● Exercise objective:
The answer should be an exact repeat of the stretch of material below from the line containing "Click the red Vulkan" through the line containing "This screenshot has height=650, width=1000.".

--- Record set ---

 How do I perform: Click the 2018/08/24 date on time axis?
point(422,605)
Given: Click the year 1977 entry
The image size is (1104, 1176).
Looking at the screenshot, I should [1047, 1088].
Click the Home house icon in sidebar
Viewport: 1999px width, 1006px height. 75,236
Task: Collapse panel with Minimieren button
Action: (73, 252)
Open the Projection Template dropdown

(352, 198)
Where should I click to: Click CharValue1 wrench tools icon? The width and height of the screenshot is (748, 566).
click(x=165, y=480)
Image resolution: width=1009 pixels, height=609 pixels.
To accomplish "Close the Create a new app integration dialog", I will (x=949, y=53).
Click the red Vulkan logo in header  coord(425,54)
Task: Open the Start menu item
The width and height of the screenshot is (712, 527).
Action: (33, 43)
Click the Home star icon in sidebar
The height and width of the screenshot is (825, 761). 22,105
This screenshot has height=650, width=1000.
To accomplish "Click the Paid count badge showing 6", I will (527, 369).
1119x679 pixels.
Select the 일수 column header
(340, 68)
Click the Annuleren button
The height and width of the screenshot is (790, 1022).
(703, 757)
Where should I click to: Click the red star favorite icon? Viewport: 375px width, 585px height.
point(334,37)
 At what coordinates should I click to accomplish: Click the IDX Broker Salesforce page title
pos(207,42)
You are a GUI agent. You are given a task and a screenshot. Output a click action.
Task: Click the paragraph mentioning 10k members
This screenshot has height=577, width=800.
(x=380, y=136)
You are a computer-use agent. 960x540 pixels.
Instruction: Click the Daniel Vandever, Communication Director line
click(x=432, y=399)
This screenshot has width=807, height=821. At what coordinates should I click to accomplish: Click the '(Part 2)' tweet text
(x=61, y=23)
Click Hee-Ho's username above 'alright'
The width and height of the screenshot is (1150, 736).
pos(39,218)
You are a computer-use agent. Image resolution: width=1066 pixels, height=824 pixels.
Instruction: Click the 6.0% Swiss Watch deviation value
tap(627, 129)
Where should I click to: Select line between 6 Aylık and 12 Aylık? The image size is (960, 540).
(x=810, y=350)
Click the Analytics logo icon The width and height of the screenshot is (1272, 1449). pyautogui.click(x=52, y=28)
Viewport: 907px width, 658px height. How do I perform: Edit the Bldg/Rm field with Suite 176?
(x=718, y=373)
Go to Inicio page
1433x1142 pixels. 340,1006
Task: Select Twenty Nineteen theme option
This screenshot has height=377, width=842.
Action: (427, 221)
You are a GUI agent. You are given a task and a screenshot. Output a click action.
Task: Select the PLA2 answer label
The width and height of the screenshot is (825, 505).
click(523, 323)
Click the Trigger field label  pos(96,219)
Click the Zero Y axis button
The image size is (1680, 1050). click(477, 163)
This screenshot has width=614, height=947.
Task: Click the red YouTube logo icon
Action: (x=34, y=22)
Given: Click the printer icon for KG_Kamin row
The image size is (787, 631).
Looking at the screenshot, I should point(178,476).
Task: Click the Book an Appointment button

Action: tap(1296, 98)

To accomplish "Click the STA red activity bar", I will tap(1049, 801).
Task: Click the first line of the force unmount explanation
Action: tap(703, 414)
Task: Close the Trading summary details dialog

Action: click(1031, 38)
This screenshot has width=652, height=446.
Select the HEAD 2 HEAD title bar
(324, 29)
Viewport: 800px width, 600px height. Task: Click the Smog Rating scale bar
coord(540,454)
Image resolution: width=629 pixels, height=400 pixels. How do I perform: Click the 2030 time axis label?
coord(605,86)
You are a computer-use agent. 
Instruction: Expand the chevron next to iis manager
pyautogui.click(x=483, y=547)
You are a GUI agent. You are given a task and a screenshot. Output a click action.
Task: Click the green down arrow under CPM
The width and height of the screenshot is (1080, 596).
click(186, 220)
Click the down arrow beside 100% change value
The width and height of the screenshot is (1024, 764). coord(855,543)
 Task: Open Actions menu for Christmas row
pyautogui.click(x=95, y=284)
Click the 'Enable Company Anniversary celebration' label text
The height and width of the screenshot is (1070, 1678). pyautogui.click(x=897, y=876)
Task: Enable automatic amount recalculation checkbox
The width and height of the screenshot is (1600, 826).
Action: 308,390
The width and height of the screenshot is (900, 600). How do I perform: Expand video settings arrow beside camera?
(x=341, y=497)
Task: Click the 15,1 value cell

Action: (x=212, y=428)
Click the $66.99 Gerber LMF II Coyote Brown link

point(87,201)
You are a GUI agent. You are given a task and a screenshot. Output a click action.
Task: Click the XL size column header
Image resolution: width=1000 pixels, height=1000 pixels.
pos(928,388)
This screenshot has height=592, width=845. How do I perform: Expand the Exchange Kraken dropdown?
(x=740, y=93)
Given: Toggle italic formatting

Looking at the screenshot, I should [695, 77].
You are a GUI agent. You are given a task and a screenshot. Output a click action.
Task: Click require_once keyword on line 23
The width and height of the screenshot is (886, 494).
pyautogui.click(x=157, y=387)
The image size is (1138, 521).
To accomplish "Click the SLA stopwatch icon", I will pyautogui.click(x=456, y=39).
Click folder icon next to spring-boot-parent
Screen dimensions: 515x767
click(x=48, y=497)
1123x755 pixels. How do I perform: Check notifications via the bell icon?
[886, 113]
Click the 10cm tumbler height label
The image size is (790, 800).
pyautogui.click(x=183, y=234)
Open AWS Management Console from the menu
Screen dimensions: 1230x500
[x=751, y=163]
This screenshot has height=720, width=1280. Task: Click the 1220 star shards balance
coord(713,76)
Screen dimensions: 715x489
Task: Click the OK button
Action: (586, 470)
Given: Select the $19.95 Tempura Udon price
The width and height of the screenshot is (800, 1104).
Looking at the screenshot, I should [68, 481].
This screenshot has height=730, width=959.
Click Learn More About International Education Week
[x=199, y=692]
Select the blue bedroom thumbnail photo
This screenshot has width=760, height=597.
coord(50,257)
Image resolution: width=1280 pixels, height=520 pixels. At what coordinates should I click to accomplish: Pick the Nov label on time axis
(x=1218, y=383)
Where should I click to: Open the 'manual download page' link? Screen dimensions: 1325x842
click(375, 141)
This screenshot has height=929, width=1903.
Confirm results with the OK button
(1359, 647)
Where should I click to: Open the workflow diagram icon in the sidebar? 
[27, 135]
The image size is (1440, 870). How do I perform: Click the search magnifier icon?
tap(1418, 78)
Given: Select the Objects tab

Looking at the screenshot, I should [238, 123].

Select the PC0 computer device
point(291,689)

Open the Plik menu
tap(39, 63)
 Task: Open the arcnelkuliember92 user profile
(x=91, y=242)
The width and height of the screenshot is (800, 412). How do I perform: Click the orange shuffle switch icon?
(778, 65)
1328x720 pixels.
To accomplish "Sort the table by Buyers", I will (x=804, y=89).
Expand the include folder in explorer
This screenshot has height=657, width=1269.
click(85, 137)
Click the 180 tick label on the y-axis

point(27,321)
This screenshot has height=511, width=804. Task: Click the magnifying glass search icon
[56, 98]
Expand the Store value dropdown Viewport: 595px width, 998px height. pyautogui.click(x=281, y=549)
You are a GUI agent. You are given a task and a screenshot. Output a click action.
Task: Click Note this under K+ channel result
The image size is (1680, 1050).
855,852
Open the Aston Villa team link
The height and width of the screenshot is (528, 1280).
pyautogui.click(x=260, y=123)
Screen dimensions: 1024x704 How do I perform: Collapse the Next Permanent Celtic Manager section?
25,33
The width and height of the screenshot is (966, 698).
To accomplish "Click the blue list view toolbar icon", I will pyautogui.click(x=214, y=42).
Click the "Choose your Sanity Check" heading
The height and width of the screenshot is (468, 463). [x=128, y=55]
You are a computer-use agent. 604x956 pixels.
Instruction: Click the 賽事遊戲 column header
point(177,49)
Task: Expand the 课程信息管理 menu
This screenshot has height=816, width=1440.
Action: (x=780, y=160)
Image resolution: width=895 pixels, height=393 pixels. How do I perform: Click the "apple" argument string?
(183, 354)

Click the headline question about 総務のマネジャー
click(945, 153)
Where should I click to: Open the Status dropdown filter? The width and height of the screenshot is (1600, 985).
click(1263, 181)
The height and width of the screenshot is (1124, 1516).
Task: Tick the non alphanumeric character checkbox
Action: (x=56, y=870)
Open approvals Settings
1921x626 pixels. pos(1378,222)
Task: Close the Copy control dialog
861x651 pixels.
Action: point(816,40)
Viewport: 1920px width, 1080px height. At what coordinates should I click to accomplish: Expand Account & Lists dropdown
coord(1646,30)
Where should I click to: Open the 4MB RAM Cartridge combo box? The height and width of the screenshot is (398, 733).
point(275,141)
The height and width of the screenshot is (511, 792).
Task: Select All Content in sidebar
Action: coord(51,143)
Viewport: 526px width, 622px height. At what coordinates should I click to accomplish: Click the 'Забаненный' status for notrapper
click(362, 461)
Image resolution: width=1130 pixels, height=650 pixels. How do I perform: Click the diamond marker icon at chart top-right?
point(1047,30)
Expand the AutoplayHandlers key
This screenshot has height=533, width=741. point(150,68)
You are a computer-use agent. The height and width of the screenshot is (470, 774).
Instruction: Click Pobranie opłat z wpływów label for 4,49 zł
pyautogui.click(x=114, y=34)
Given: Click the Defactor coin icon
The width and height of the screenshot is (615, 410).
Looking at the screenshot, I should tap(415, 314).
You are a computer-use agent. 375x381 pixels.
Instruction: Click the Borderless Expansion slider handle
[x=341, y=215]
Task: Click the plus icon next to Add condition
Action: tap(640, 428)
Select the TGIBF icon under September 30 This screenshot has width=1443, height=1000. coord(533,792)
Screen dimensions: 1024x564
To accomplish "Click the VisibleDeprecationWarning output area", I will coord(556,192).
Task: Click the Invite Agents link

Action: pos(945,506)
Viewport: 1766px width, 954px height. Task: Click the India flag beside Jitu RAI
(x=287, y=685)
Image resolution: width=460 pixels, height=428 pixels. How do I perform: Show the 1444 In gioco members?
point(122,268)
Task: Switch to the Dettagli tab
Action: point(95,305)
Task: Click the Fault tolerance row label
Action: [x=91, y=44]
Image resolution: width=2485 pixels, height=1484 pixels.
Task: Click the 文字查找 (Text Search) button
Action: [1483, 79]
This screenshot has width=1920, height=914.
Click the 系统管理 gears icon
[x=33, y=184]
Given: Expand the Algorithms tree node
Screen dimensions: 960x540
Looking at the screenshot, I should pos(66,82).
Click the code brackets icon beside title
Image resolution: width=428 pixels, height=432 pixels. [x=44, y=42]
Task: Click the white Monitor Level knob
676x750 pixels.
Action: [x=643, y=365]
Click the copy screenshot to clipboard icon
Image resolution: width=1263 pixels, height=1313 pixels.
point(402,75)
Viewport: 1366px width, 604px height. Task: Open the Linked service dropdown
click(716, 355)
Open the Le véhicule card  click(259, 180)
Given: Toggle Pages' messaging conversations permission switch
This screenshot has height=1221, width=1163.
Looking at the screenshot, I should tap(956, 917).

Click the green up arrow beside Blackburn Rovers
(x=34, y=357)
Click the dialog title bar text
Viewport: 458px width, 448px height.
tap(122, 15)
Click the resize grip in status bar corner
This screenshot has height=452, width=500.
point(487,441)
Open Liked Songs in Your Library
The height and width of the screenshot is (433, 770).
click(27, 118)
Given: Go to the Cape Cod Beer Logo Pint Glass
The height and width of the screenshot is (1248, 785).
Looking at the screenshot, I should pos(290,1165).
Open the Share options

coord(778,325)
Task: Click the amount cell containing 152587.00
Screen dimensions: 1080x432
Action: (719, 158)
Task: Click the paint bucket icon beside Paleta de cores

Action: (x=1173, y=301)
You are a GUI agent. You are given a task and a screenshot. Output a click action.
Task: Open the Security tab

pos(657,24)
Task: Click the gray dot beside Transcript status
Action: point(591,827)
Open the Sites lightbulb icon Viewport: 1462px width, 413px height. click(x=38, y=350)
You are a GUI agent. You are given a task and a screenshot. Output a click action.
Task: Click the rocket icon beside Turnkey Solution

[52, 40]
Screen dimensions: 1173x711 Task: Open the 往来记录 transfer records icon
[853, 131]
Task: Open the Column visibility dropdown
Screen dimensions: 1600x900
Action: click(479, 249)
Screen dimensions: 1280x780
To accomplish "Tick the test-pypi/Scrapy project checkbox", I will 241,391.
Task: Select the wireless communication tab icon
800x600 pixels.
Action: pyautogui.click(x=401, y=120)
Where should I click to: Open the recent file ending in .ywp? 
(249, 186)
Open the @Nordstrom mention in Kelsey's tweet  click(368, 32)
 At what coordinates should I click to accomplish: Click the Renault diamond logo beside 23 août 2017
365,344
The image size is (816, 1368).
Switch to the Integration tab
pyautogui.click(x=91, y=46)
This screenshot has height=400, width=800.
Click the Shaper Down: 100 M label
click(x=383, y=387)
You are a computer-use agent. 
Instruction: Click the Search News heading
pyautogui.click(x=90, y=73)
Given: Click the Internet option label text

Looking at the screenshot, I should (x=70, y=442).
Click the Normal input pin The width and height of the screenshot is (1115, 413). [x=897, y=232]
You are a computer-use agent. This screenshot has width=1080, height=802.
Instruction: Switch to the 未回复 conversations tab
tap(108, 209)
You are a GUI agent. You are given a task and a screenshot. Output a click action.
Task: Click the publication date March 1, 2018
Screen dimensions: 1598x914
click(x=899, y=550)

---

● Problem solution:
Click the red Vulkan logo in header  coord(425,54)
Task: Open the Start menu item
The width and height of the screenshot is (712, 527).
Action: (33, 43)
Click the Home star icon in sidebar
The height and width of the screenshot is (825, 761). 22,105
This screenshot has height=650, width=1000.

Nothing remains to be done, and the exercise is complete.